М-да, как все-таки стремительно несется вперед время, мчится сломя голову, так глядишь, скоро они с Солошей станут старыми, совсем старыми, и будут люди звать их только по именам и отчествам, с прибавками «бабушка» и «дедушка», как и положено звать всякого человека, достигшего преклонного возраста.
Поскольку к Солоше наведывались самые разные дамы, не только жены начальников, но и обыкновенные сретенские девчонки, которым охота было блеснуть и новым платьем, и тонким кружевным бельем, то все они шли к золотошвейке Солоше (ее, кстати, так и называли теперь на Сретенке — Золотошвейка).
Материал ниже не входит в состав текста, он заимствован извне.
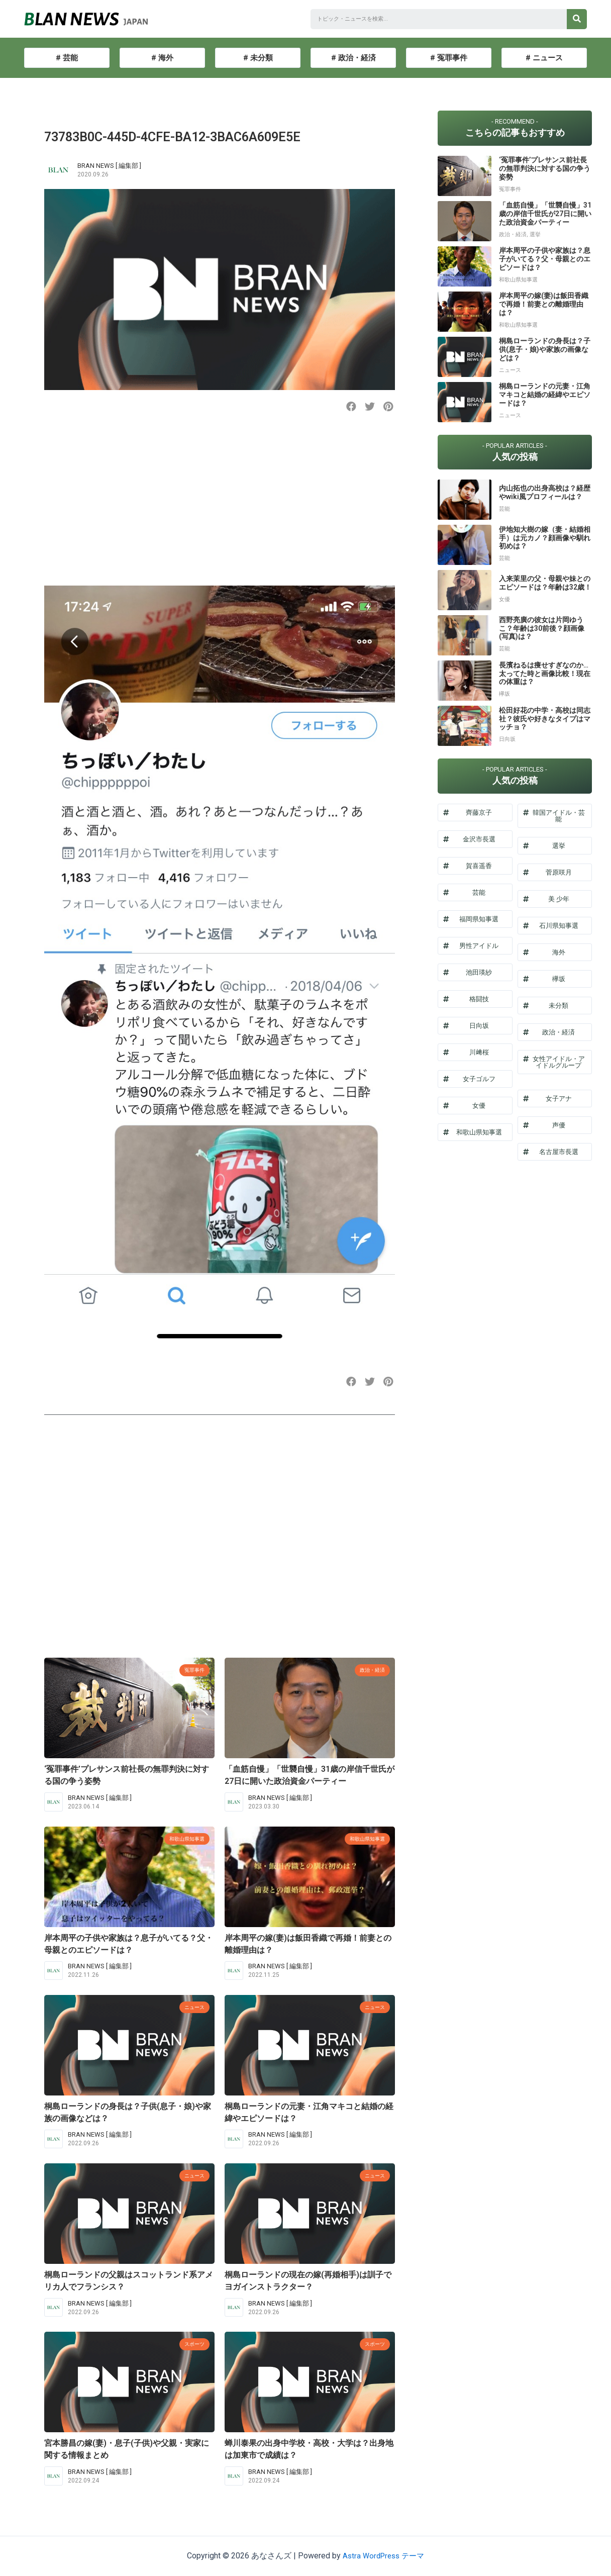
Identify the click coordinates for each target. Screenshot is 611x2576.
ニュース (191, 2007)
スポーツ (191, 2343)
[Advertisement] (219, 507)
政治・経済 (368, 1669)
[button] (351, 407)
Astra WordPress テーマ (383, 2555)
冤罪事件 (191, 1669)
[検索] (577, 19)
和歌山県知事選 (182, 1838)
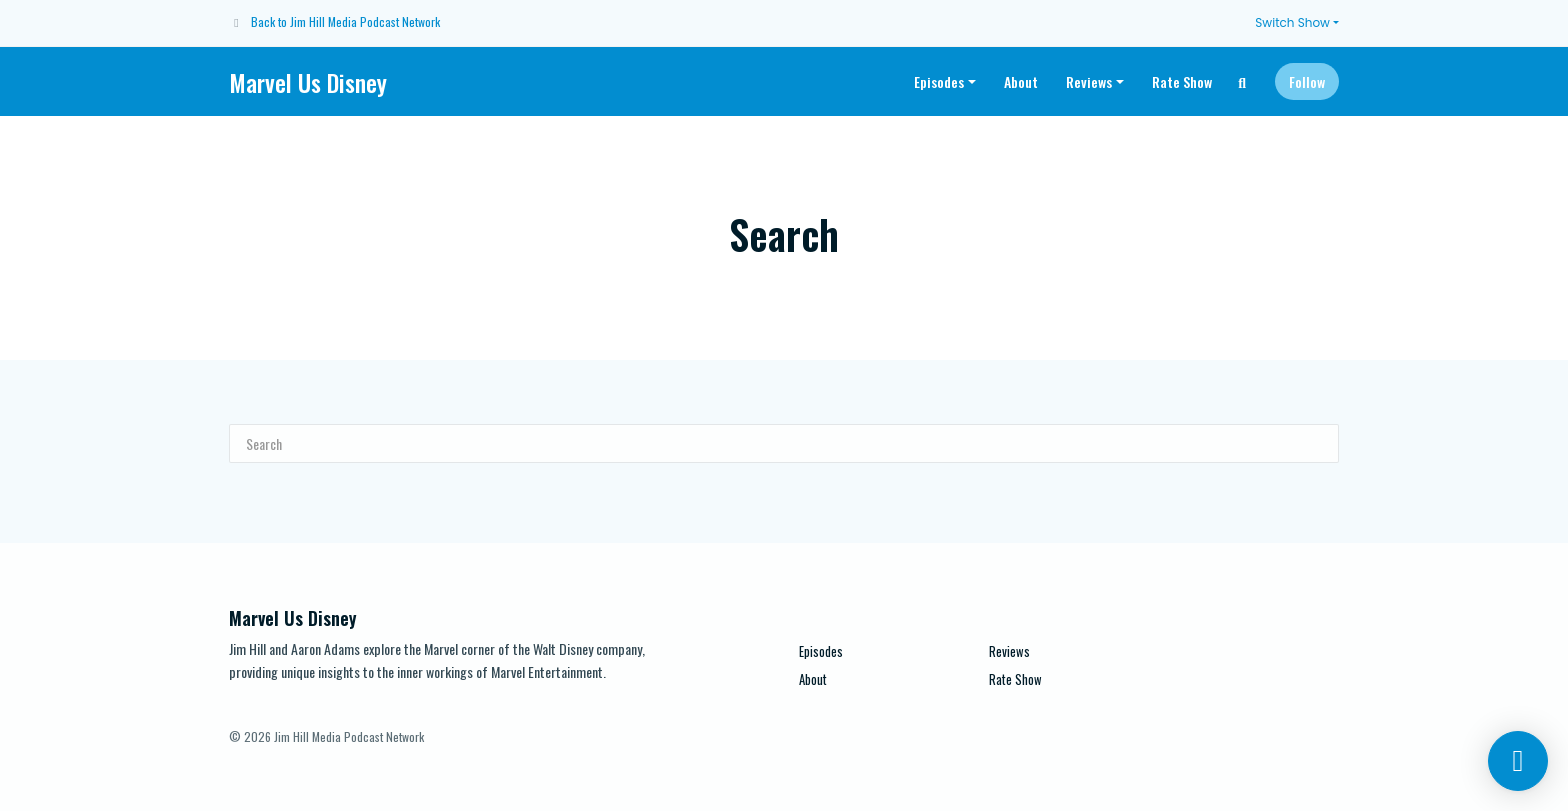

Солоша тщательно обмеряла их, цифры обмеров заносила в блокнотик, чтобы в следующий раз уже не суетиться около побывавших у нее заказчиц с сантиметром в руках.
Да и память у Солоши была крепкая, ни разу еще не подвела, и глазомер такой, что один раз окинет взглядом фигуру — никакие обмеры уже не будут нужны.
На Сретенке жили две самые красивые девушки, две королевы, которые любого мужика (даже если у него в петлицах краснели, отливая ярким светом, рубиновые командирские ромбы) могли запросто бросить к своим ногами и вытереть об него туфли.
Хоть и нечасто Солоша шила «партикулярные» платья, для этих девушек она сшила по паре легких, очень нарядных английских двоек, преобразивших их. Двойка, как объясняла Солоша своим заказчицам, — юбка и жакет, очень похожий на пиджак, одежда, придающая всякой даме и женственность и строгость одновременно, а также делающая иную недоразвитую, не дотянувшую до взрослого порога девчонку таинственной, загадочной, по-неземному красивой, вобравшей в себя все, что именуется романтическим изяществом. И трудно, очень трудно было разгадать такую девчонку — вот какой недоступной она становилась, если она была одета в платье, сшитое Солошей.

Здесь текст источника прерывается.